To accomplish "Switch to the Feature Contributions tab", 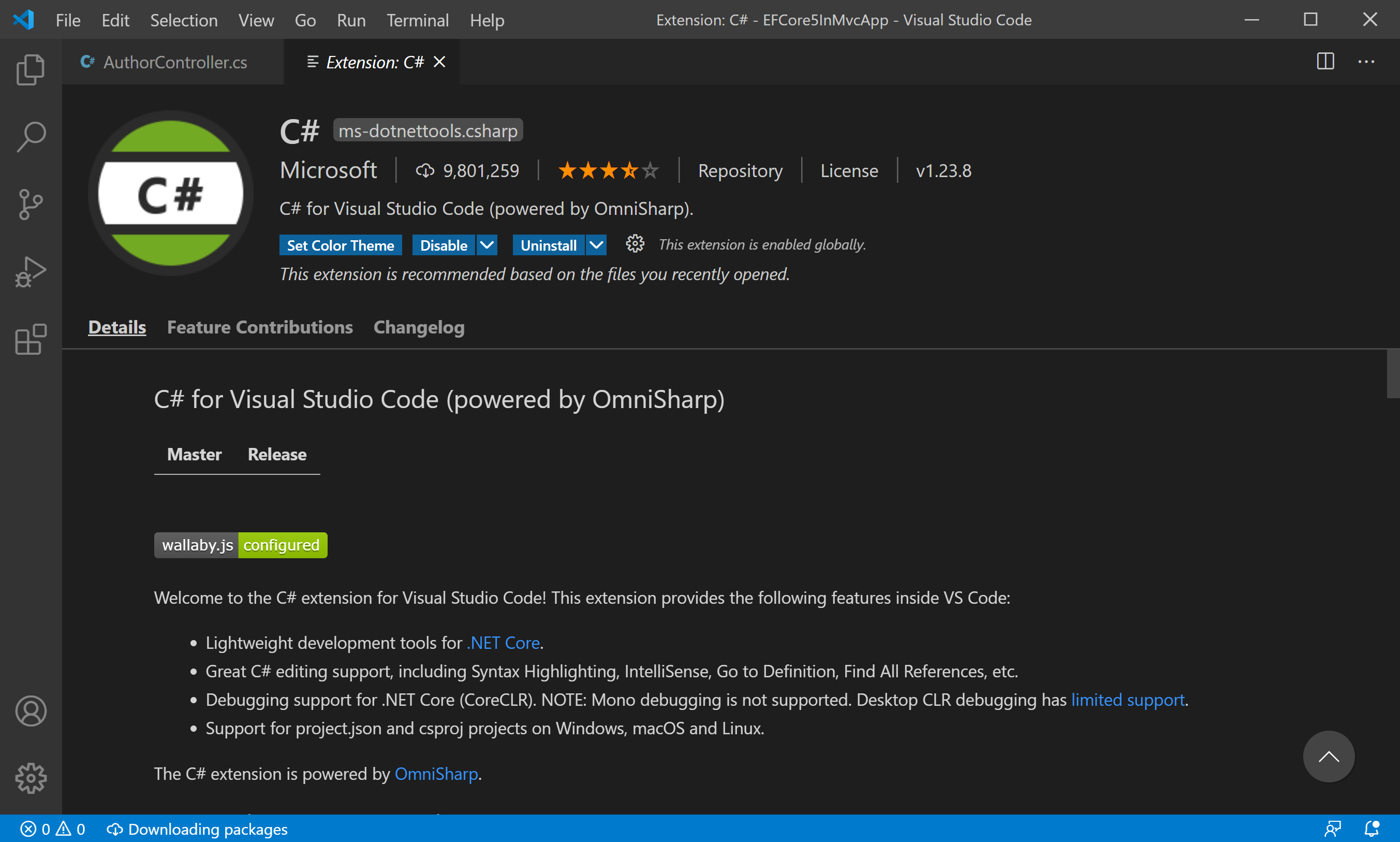I will [x=260, y=327].
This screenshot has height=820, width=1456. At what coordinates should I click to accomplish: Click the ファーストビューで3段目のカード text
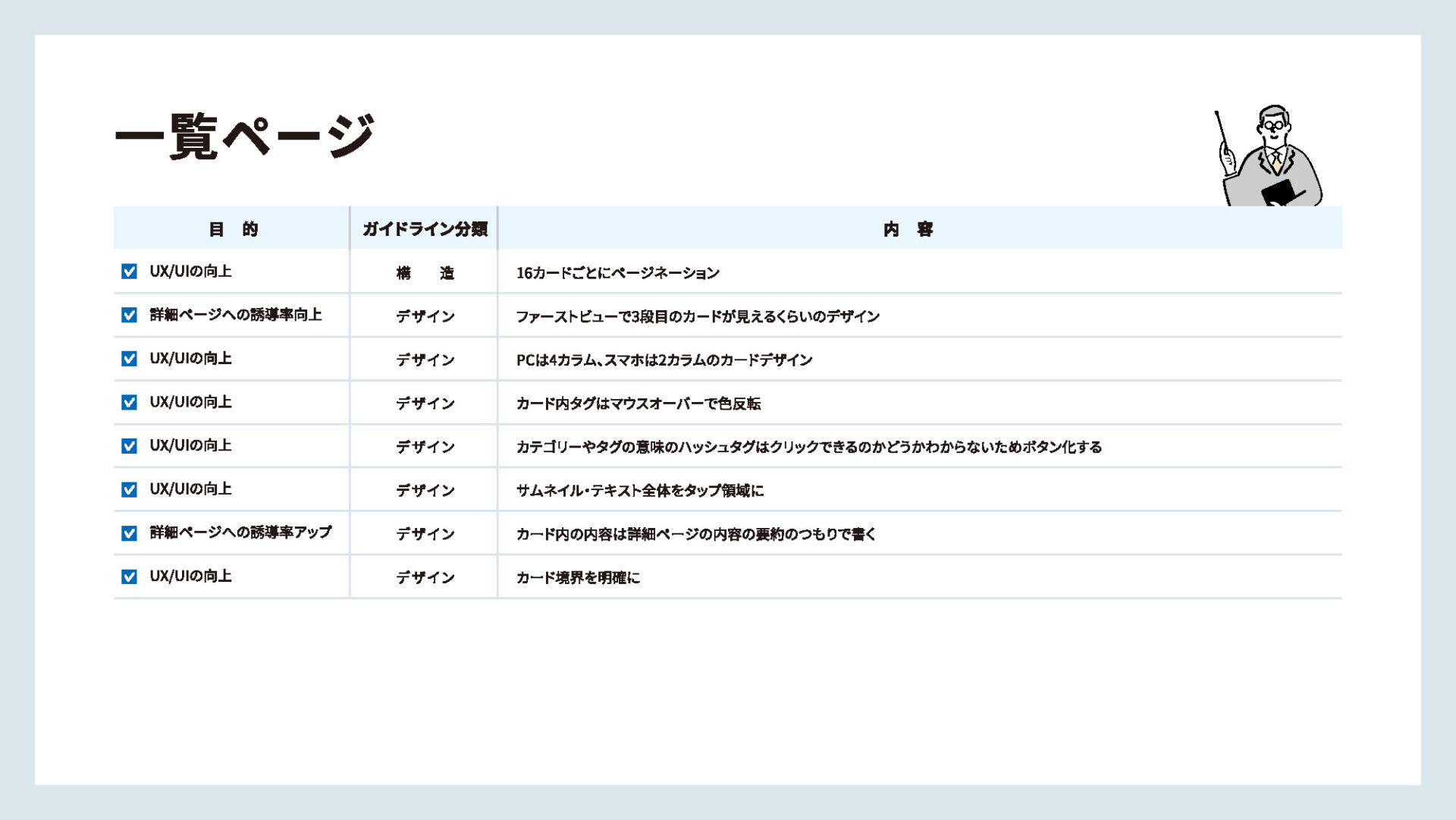[x=697, y=316]
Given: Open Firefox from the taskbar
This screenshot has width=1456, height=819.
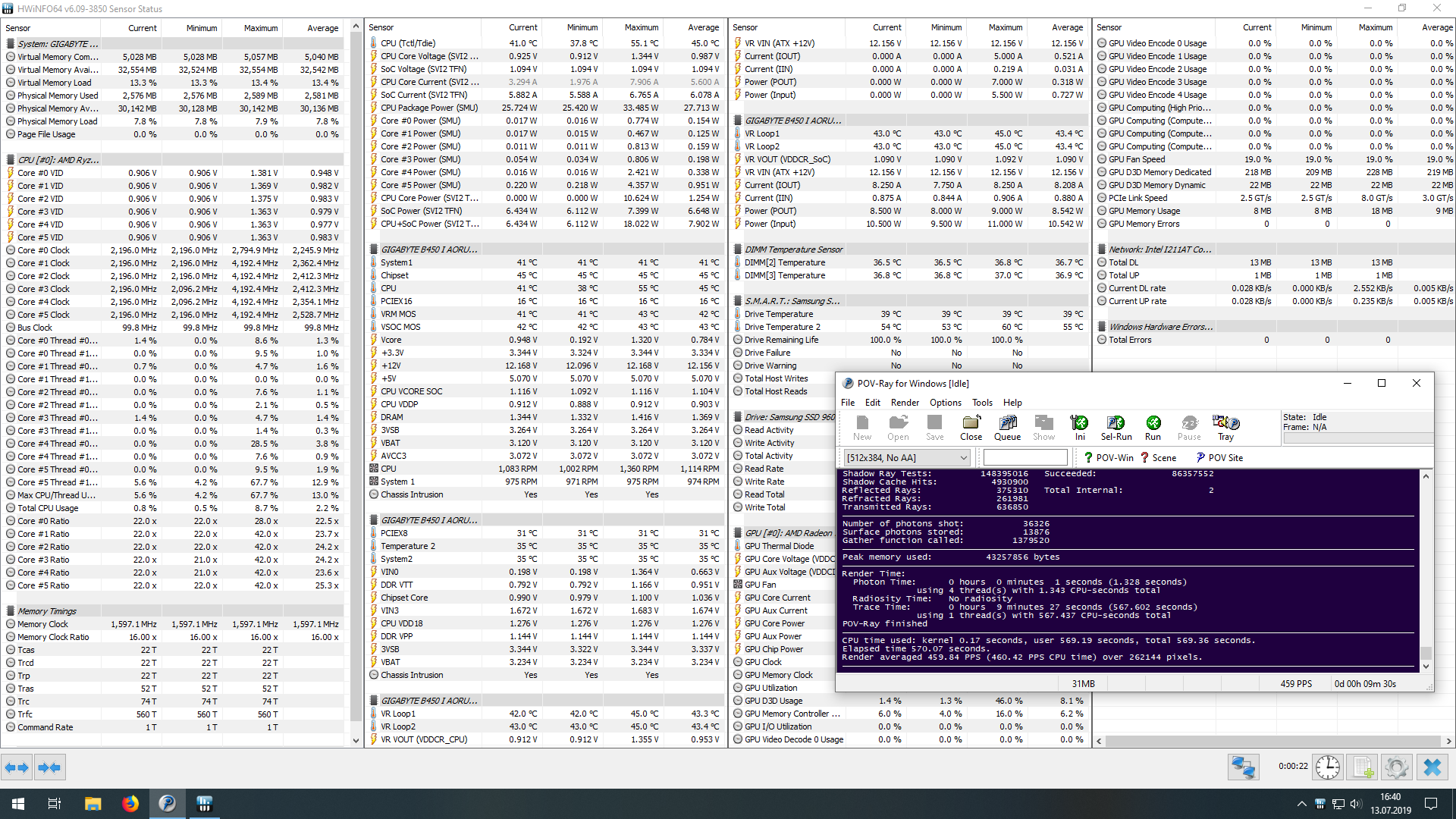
----------
# What you will do:
Please transcribe exactly the lines from the one containing "This screenshot has height=820, width=1456." through the final line of the data, including both, and nothing else. Pictures are to be left out.

# Answer section:
This screenshot has height=820, width=1456. At what coordinates should I click to accomplish: Click the ファーストビューで3段目のカード text
[x=697, y=316]
Given: Open Firefox from the taskbar
This screenshot has width=1456, height=819.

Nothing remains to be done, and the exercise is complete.